Copy every line of the material below word for word, leaving out the pictures.

■ Rows on where targets show up
▼

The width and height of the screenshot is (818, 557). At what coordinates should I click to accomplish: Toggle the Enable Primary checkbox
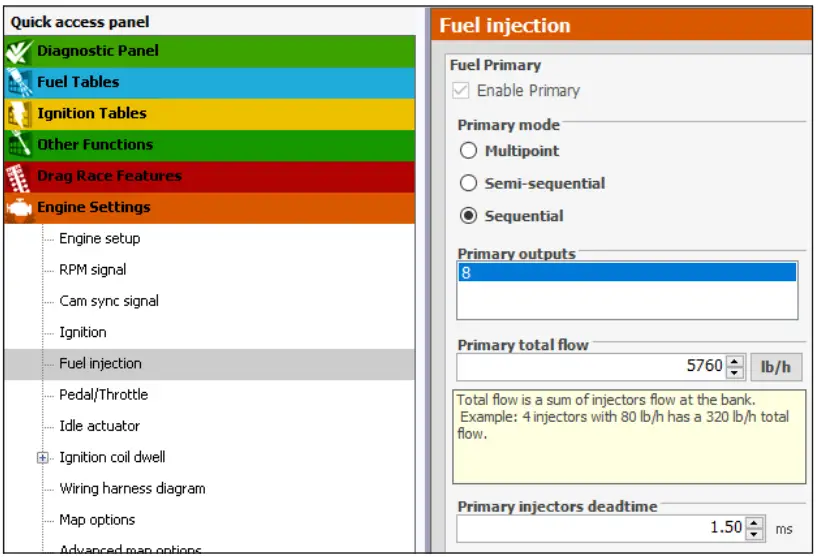click(461, 91)
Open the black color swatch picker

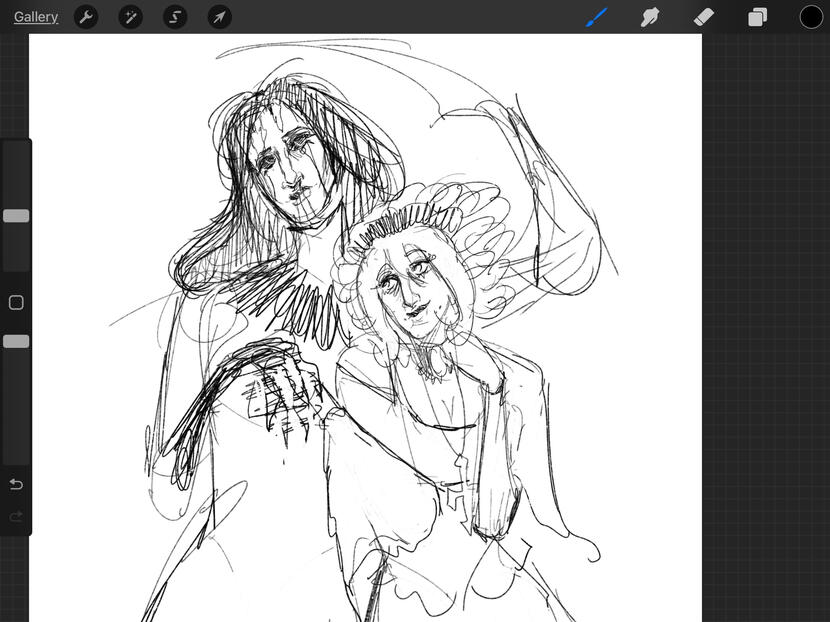coord(811,17)
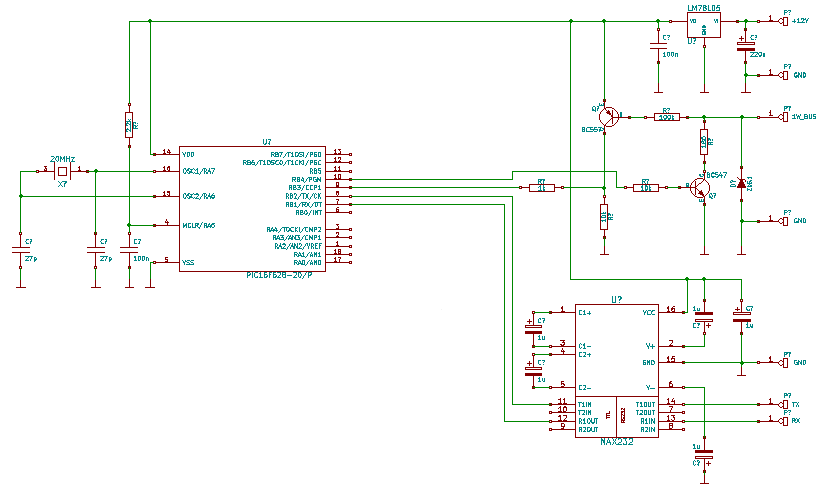Screen dimensions: 824x494
Task: Click the 1k resistor on RB3/CCP1 line
Action: (541, 187)
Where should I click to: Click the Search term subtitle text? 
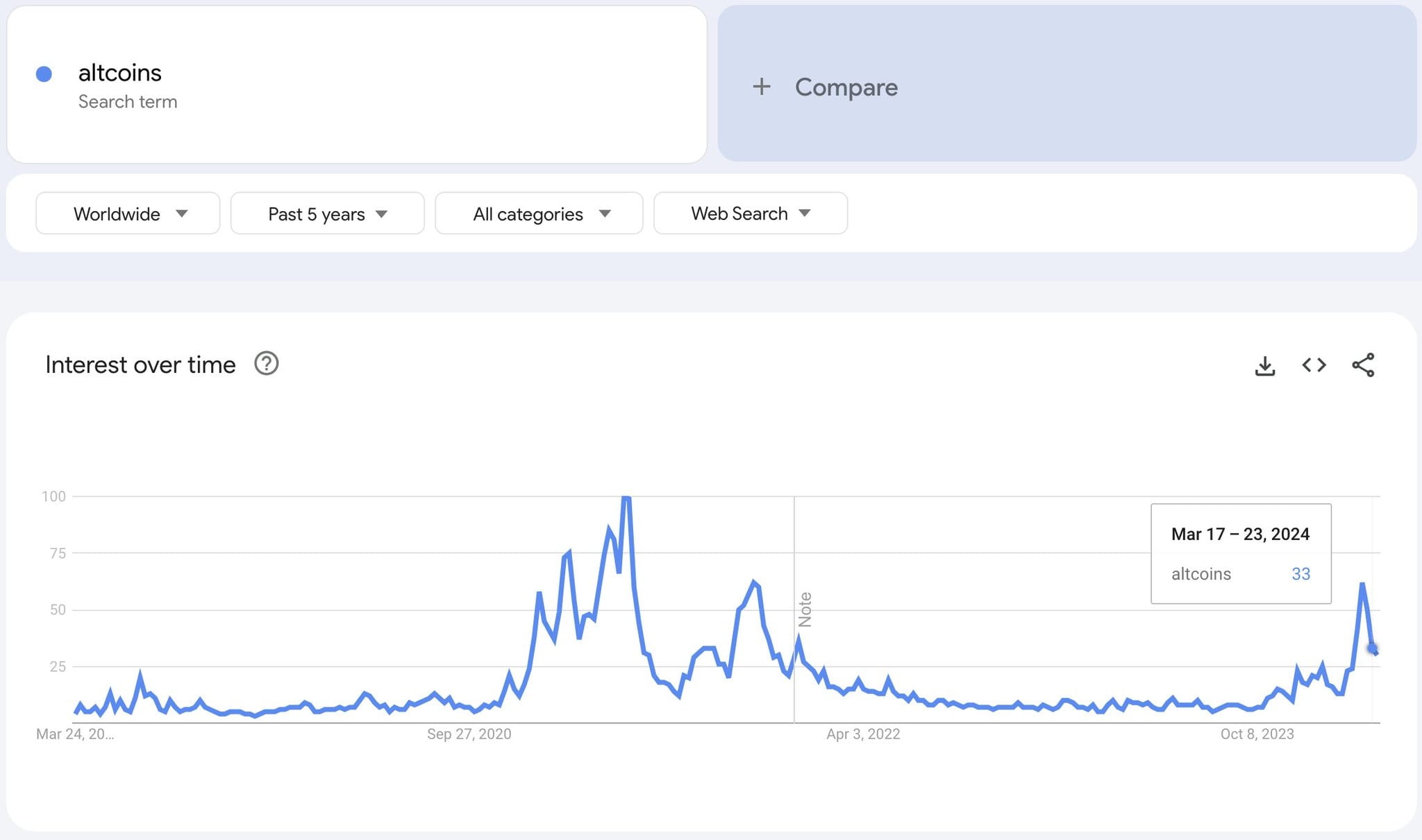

▲

■ SOLVED EXERCISE
The width and height of the screenshot is (818, 557). At what coordinates should I click to accomplish: Toggle the Enable Primary checkbox
click(461, 91)
Open the black color swatch picker

coord(811,17)
Screen dimensions: 824x494
Task: Click the 1k resistor on RB3/CCP1 line
Action: (541, 187)
Where should I click to: Click the Search term subtitle text? 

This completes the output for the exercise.